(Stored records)

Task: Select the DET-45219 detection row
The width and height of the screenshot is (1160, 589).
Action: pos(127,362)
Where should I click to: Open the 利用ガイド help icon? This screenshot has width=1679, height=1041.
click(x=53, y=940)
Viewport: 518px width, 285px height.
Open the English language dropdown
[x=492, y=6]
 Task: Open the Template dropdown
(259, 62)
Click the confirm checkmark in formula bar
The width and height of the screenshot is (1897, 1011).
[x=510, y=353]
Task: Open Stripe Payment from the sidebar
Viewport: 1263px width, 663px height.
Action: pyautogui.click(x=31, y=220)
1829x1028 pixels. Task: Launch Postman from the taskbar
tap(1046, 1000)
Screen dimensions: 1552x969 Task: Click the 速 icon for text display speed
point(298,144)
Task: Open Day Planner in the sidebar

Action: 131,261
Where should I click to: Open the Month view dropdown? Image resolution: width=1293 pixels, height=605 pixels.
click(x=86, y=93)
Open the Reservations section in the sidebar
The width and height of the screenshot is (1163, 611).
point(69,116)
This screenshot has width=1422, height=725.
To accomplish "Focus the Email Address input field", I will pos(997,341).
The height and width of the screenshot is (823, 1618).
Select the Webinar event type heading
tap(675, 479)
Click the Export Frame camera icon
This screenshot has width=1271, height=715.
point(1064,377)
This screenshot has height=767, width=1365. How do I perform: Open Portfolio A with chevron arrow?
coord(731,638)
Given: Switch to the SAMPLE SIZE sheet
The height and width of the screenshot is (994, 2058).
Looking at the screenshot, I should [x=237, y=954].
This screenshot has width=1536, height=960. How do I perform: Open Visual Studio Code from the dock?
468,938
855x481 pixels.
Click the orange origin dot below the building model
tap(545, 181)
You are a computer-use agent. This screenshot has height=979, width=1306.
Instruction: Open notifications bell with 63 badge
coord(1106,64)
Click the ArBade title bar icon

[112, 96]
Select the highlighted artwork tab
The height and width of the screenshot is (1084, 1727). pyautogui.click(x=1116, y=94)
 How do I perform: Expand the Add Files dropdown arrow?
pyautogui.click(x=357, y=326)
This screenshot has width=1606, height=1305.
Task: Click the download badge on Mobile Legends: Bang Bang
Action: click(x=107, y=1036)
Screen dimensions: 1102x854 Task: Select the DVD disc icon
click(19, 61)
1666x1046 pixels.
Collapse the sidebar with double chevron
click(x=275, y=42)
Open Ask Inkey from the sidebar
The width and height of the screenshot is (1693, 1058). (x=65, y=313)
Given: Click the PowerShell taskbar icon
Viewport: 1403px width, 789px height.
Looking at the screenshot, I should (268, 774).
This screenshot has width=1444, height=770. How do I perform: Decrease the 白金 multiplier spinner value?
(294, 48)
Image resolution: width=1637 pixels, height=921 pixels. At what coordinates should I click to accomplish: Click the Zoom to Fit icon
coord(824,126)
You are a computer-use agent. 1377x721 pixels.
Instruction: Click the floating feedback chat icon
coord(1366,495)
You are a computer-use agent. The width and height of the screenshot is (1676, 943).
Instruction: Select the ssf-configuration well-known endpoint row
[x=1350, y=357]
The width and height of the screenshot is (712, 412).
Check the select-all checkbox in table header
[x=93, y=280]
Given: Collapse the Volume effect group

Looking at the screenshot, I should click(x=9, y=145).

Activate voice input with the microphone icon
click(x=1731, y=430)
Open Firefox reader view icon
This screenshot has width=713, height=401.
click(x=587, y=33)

### Exercise instructions:
When a line in the data contains "agent", return it as written.

### Output of the task:
You are a computer-use agent. This screenshot has height=979, width=1306.
You are a computer-use agent. 1377x721 pixels.
You are a computer-use agent. The width and height of the screenshot is (1676, 943).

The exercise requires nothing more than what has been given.